-- Text excerpt follows --

Super-antibacterial Ti surfaces via pulse laser 3D patterning of Ag followed by catalytic ceramic conversion

Control of microorganism spread is a key concern for biomedical applications. The presence of bacteria and other pathogens on surfaces can lead to detrimental biological effects, such as infection or implant failure, hence contamination control is vital. Common sterilisation techniques include disinfectants, and high intensity light, however these processes have limited duration and re-exposure to environments will reintroduce contaminants. Furthermore, repeated use of sterilisation techniques may have deleterious health effects, therefore inherent antibacterial properties are desirable

Surface patterning of materials has been evidenced to be effective in resisting bacterial adhesion and biofilm formation, furthermore implantation of ions, such as silver, has established precedent for antimicrobial action. Within this PhD project, novel super-antibacterial Ti surfaces for biomedical applications will be designed and created. To this end, 3D patterned Ag will be deposited on titanium surfaces using pulse laser printing followed by advanced catalytic ceramic conversion to generate innovative 3D patterned TiO2 doped with Ag, combining both surface patterning and antibacterial material doping.

Furthermore, patterned diamond-like carbon (DLC) deposition and properties on varied substrates will be examined. DLC presents excellent biocompatibility in conjunction with high hardness and low coefficients of friction, making it widely applicable for biomedical applications; surface DLC can act to both aid tissue formation on implants, and to prevent ion release from metallic substrates.

-- Text excerpt concluded --

Resume the text on super-antibacterial titanium surfaces after its last sentence. These entries are separate material and are not part of the text about antibacterial titanium surfaces.

-- Exercise data follows --

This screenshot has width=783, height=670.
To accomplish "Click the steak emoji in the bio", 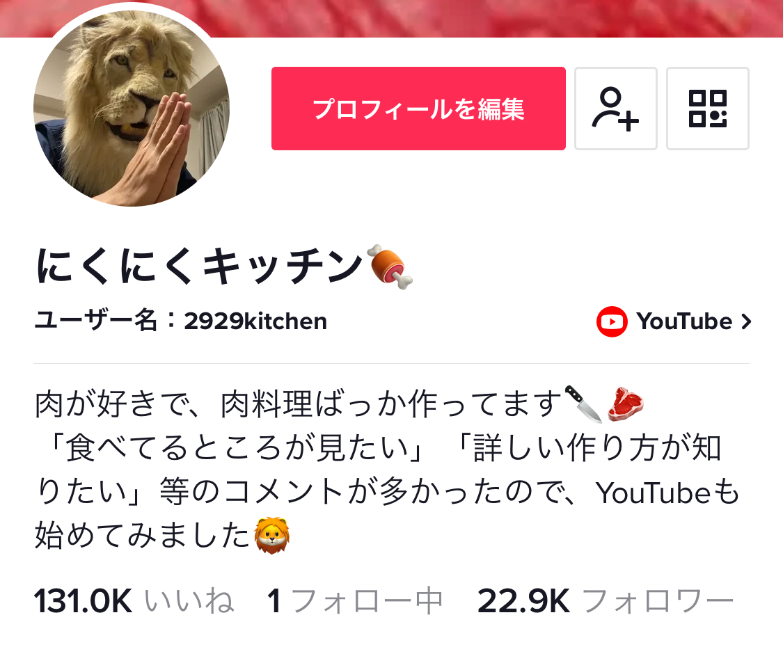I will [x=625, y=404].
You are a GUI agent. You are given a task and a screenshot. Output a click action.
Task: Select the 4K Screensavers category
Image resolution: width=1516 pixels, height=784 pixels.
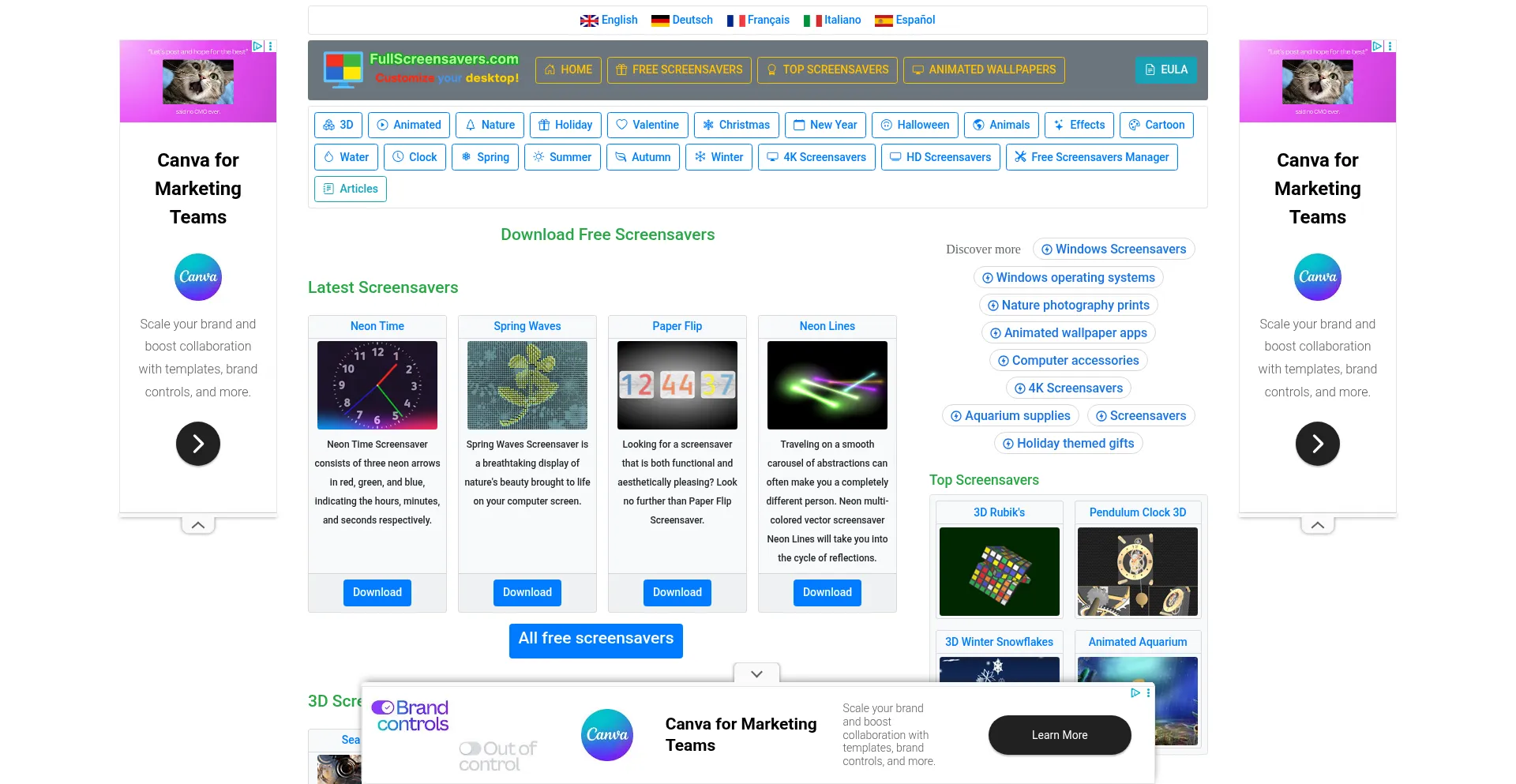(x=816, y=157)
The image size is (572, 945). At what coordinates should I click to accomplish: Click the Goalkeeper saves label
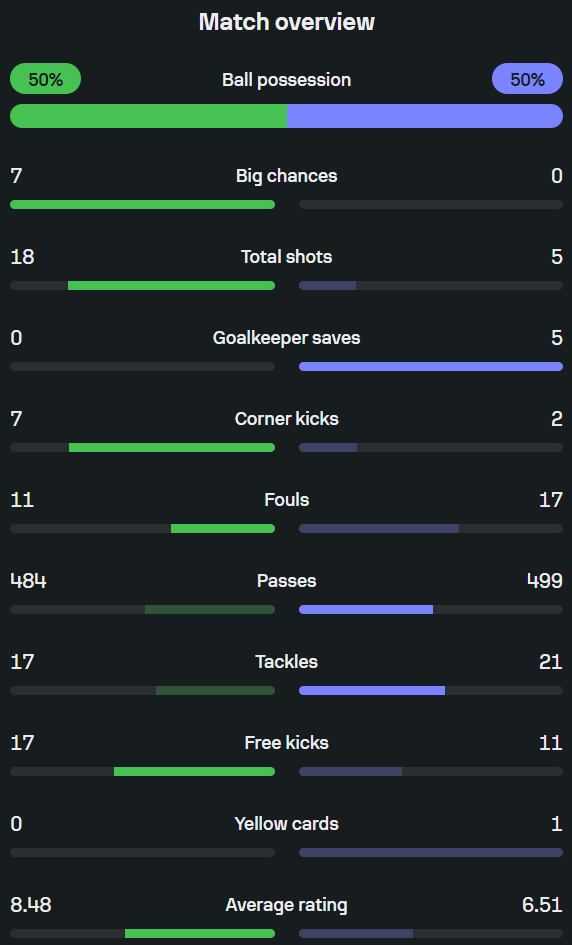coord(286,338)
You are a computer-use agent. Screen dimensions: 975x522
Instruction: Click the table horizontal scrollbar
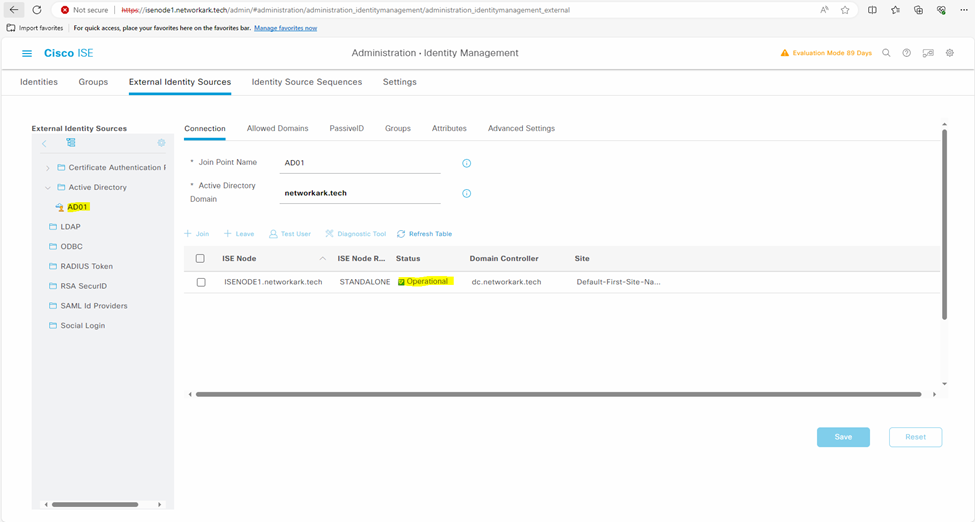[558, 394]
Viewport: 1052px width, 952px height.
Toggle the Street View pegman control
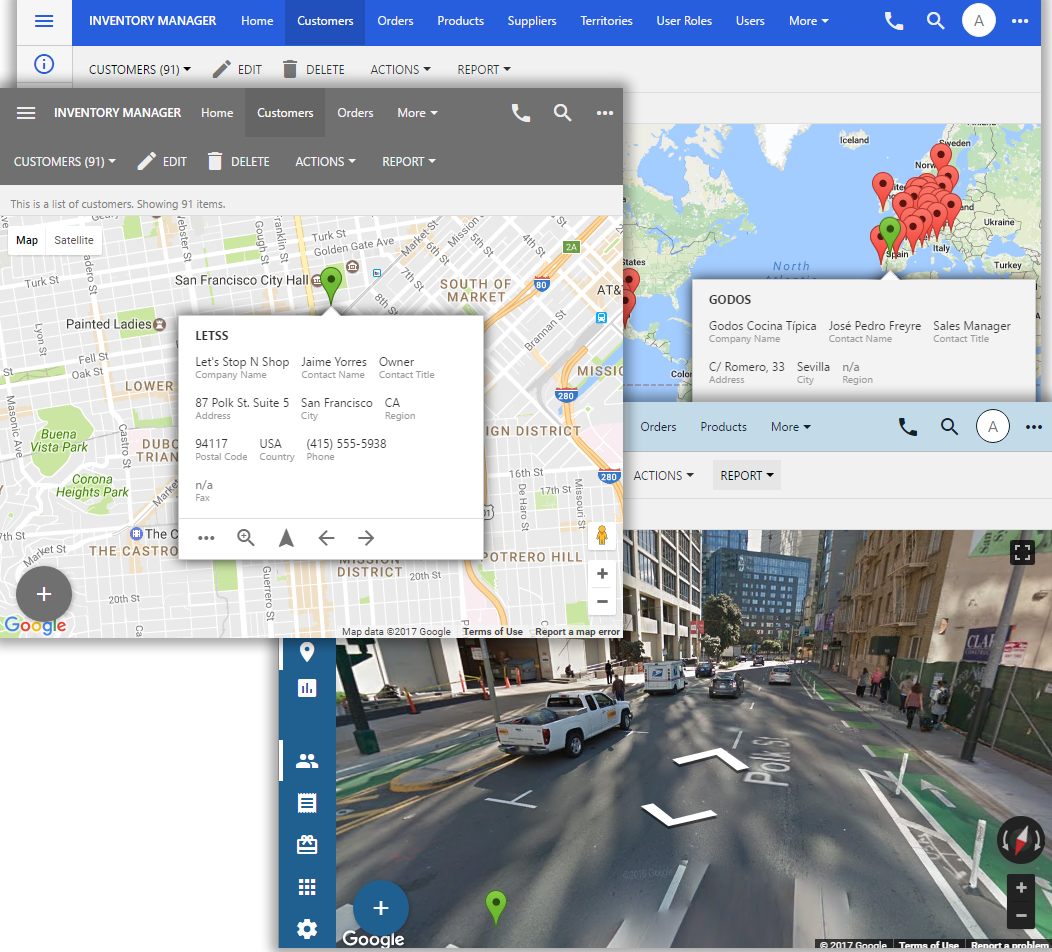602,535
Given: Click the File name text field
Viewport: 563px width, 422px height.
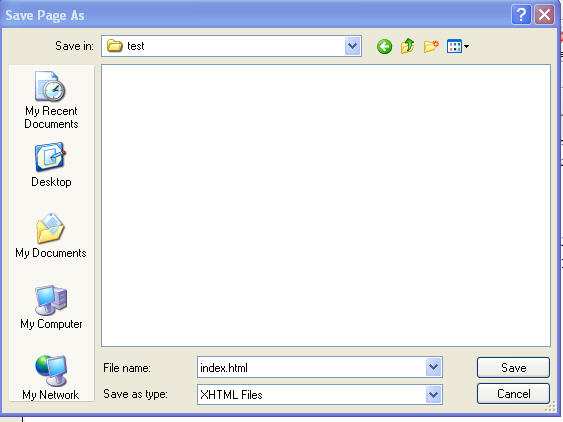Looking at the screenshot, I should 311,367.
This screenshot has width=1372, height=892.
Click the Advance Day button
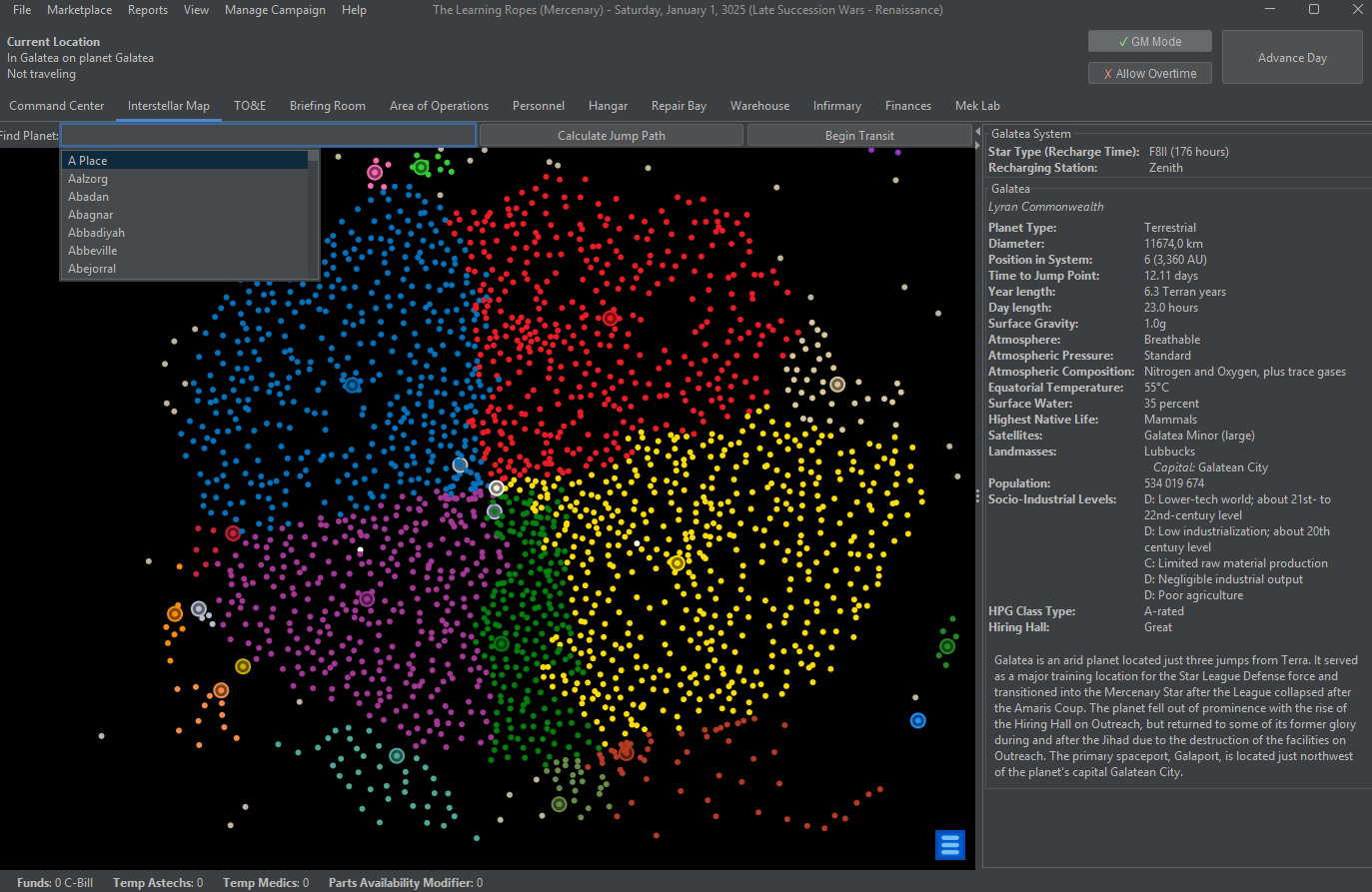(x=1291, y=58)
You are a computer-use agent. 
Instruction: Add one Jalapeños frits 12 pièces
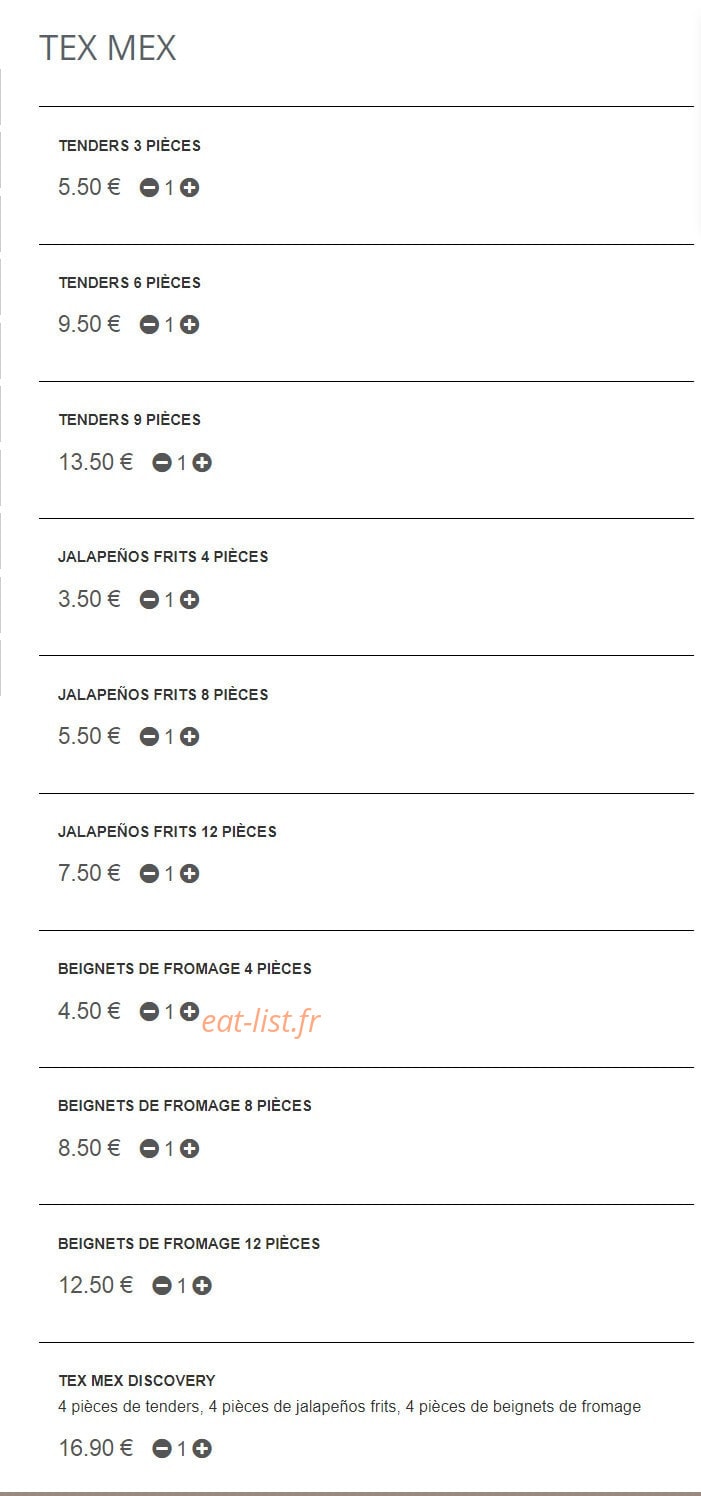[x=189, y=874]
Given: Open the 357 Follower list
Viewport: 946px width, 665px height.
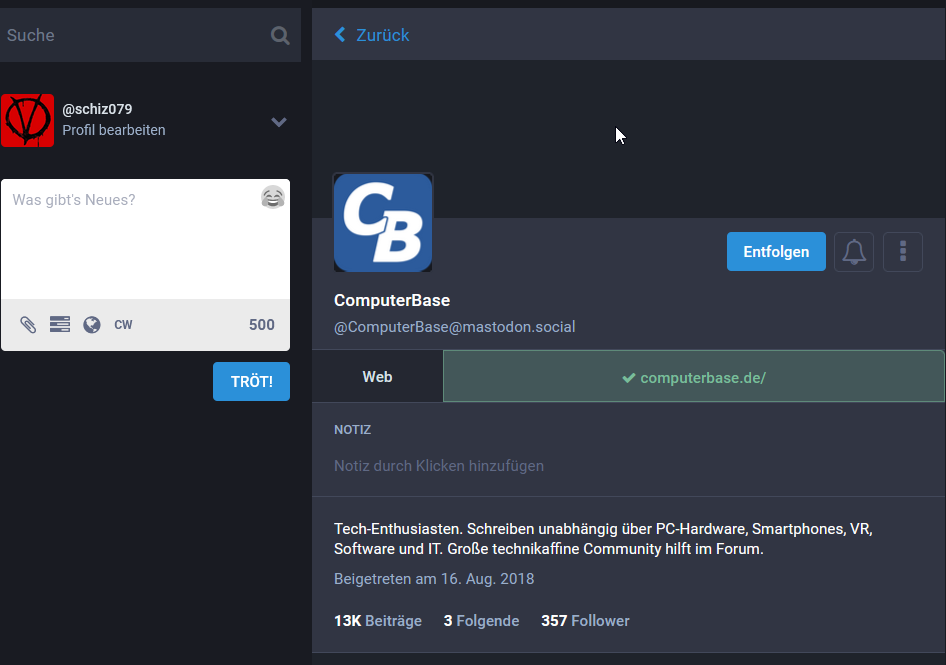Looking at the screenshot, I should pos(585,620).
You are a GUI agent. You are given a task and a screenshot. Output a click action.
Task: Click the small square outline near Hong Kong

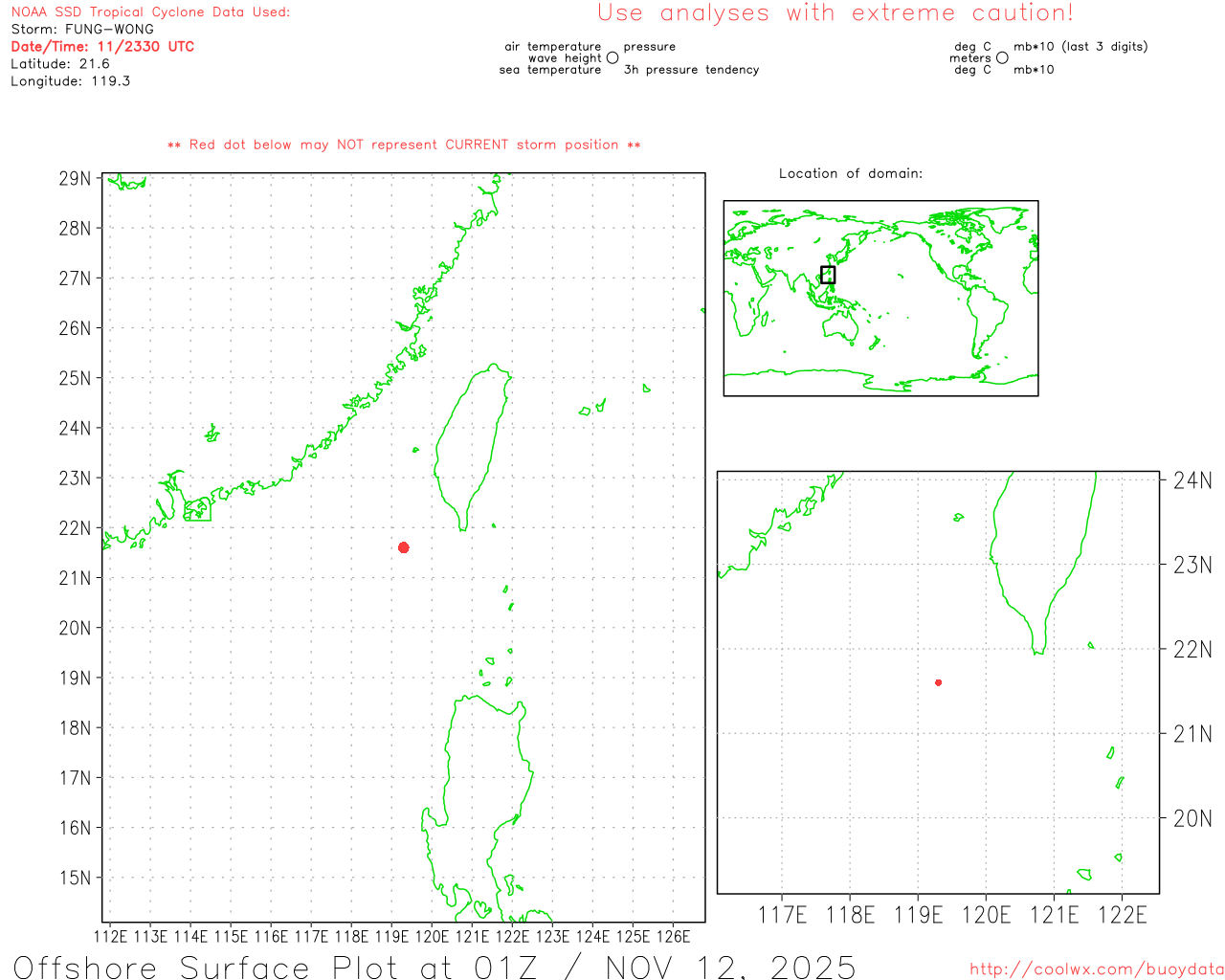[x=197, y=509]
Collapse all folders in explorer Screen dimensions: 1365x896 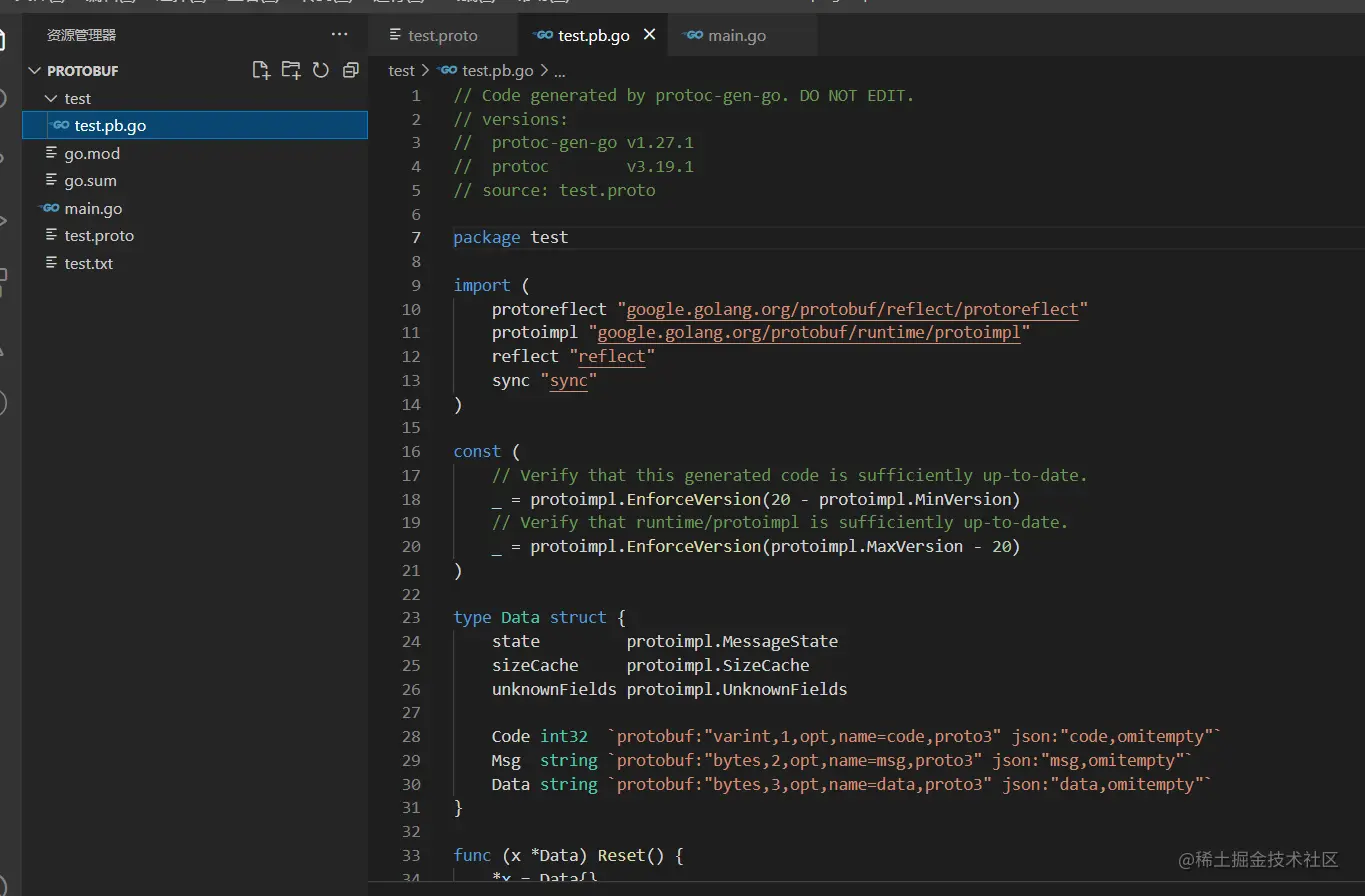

-- Exercise data concluded --

Answer to this task.
DLC coatings also present opportunity for templating of antibacterial patterns through use in injection moulding inserts. Moreover, DLC coatings reduce the friction which opposes mould infilling as well as the forces required for demoulding, therefore improving performance of part production, and increasing mould lives. Femtosecond laser processing facilitates precise formation of textured surfaces, hence, laser-induced periodic surface structures (LIPSS) will be produced on DLC for antibacterial efficacy; patterns which may then be transferred onto injection moulded plastics, such as those used in orthodontics.

If necessary, tri-beam (laser, ion, and electron) surface selective alloying with N and O will be investigated for further property enhancement. The 3D layer structures, microstructures and interfaces will be fully studied using the tri-beam facility, AFM, XPS, Raman spectroscopy, SEM, and TEM. The mechanical properties will be probed using an environmental nano-indentation platform, and the durability of the functionally patterned surfaces will be evaluated through electrochemical and tribological testing. The mechanisms involved will be investigated to advance scientific understanding.